Interface IProbabilisticClassifier<T>
- Namespace
- AiDotNet.Interfaces
- Assembly
- AiDotNet.dll
Defines the interface for classifiers that can output probability estimates for each class.
public interface IProbabilisticClassifier<T> : IClassifier<T>, IFullModel<T, Matrix<T>, Vector<T>>, IModel<Matrix<T>, Vector<T>, ModelMetadata<T>>, IModelSerializer, ICheckpointableModel, IParameterizable<T, Matrix<T>, Vector<T>>, IFeatureAware, IFeatureImportance<T>, ICloneable<IFullModel<T, Matrix<T>, Vector<T>>>, IGradientComputable<T, Matrix<T>, Vector<T>>, IJitCompilable<T>
Type Parameters
TThe numeric type used for calculations (e.g., float, double).
- Inherited Members
- Extension Methods
Remarks
Probabilistic classifiers extend the basic classification interface by providing methods to obtain class probability estimates. This is useful for understanding the model's confidence in its predictions and for decision-making that considers uncertainty.

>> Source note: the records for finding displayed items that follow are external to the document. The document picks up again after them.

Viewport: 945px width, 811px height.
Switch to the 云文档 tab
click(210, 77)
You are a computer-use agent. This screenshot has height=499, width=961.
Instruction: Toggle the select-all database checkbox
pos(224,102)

For Beginners: Some classifiers don't just say "this is category A" - they also tell you how confident they are.
For example, when classifying an email as spam:
- A basic classifier might just say: "Spam"

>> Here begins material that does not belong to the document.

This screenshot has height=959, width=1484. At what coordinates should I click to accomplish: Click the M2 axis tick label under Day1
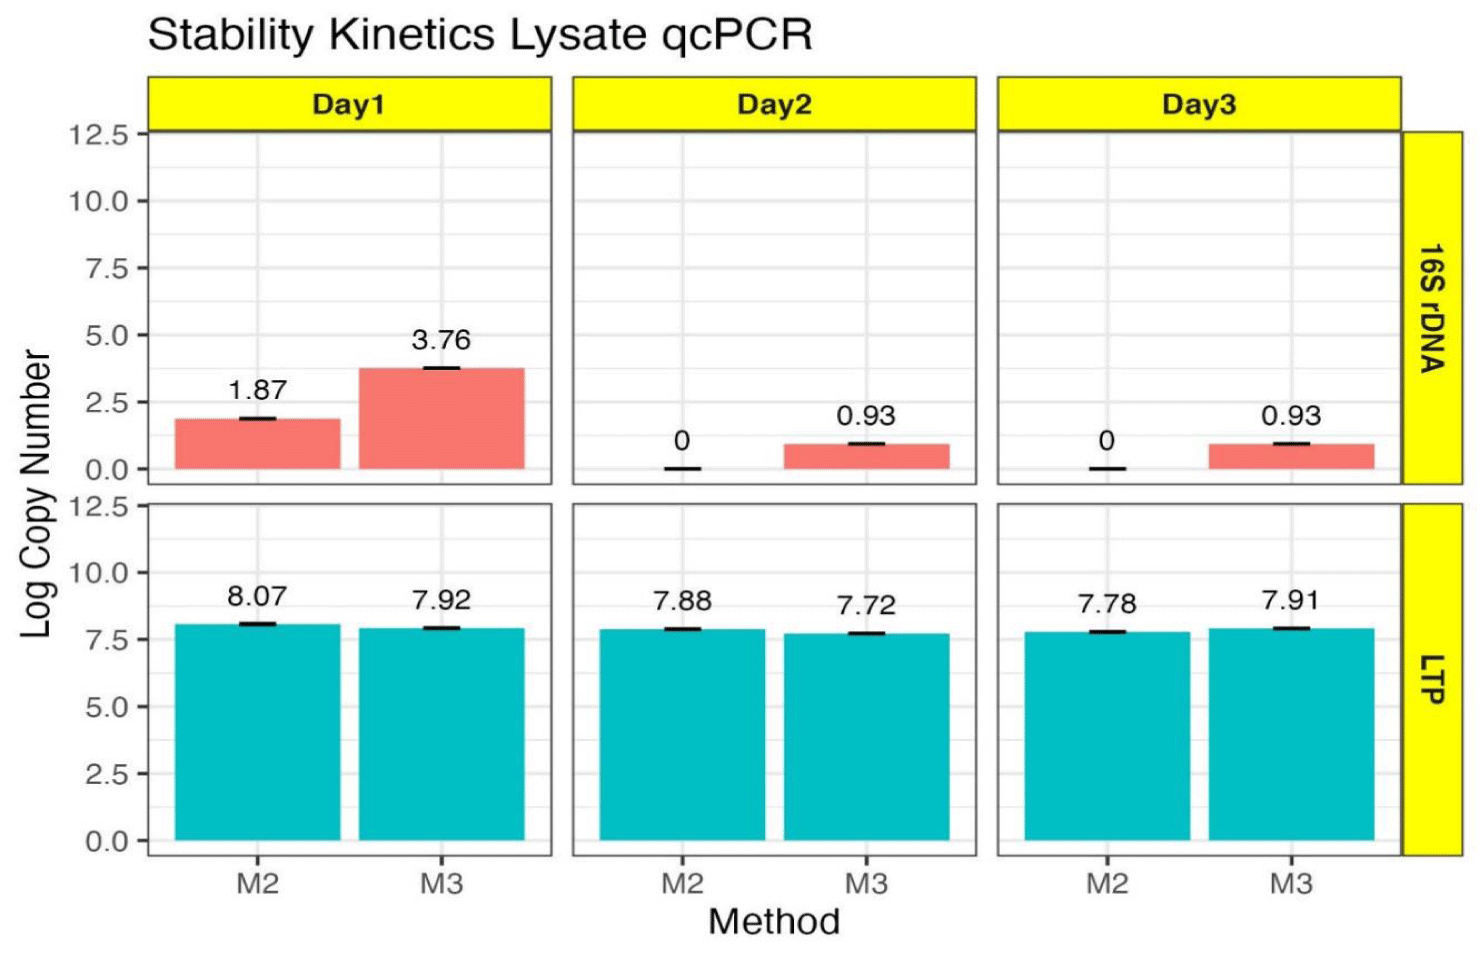click(x=257, y=884)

- A probabilistic classifier says: "90% spam, 10% not spam"
The probability information is valuable because:
- You can see when the model is uncertain (50%/50% vs 99%/1%)
- You can adjust the decision threshold (e.g., only mark as spam if >95% confident)
- You can combine predictions from multiple models more effectively
Common probabilistic classifiers include:
- Naive Bayes (naturally outputs probabilities)
- Logistic Regression (outputs probabilities via sigmoid/softmax)
- Random Forest (outputs probabilities via vote counting)
Methods
PredictLogProbabilities(Matrix<T>)
Predicts log-probabilities for each class.
Matrix<T> PredictLogProbabilities(Matrix<T> input)
Parameters
inputMatrix<T>The input features matrix where each row is a sample and each column is a feature.
Returns
- Matrix<T>
A matrix where each row corresponds to an input sample and each column corresponds to a class. The values are the natural logarithm of the class probabilities.
Remarks
Log-probabilities are useful for numerical stability when working with very small probabilities, and for certain algorithms that work in log-space.
For Beginners: Log-probabilities are just probabilities transformed with the natural logarithm function.
Why use log-probabilities?
- Very small probabilities (like 0.0000001) become manageable numbers (like -16.1)
- Multiplying probabilities becomes adding log-probabilities (simpler and more stable)
- Many algorithms internally work in log-space for numerical stability
For example:
- Probability 0.9 becomes log(0.9) = -0.105
- Probability 0.1 becomes log(0.1) = -2.303
- Probability 0.001 becomes log(0.001) = -6.908
Log-probabilities are always negative (since probabilities are between 0 and 1). Higher (less negative) values mean higher probability.
Unless you're doing advanced work, you probably want PredictProbabilities() instead.
PredictProbabilities(Matrix<T>)
Predicts class probabilities for each sample in the input.
Matrix<T> PredictProbabilities(Matrix<T> input)
Parameters
inputMatrix<T>The input features matrix where each row is a sample and each column is a feature.
Returns
- Matrix<T>
A matrix where each row corresponds to an input sample and each column corresponds to a class. The values represent the probability of the sample belonging to each class. For each row, the probabilities sum to 1.0.
Remarks
This method computes the probability of each sample belonging to each possible class. The output matrix has shape [num_samples, num_classes], and each row sums to 1.0.
For Beginners: This method tells you how likely each sample is to belong to each category.
Example output for 3 samples with 3 classes (Cat, Dog, Bird):
Sample 1: [0.85, 0.10, 0.05] // 85% Cat, 10% Dog, 5% Bird
Sample 2: [0.05, 0.90, 0.05] // 5% Cat, 90% Dog, 5% Bird
Sample 3: [0.40, 0.35, 0.25] // 40% Cat, 35% Dog, 25% Bird (uncertain!)
Notice that each row adds up to 1.0 (or 100%).
The third sample shows the model is uncertain - Cat is most likely, but it's not very confident. You might want to flag such cases for human review.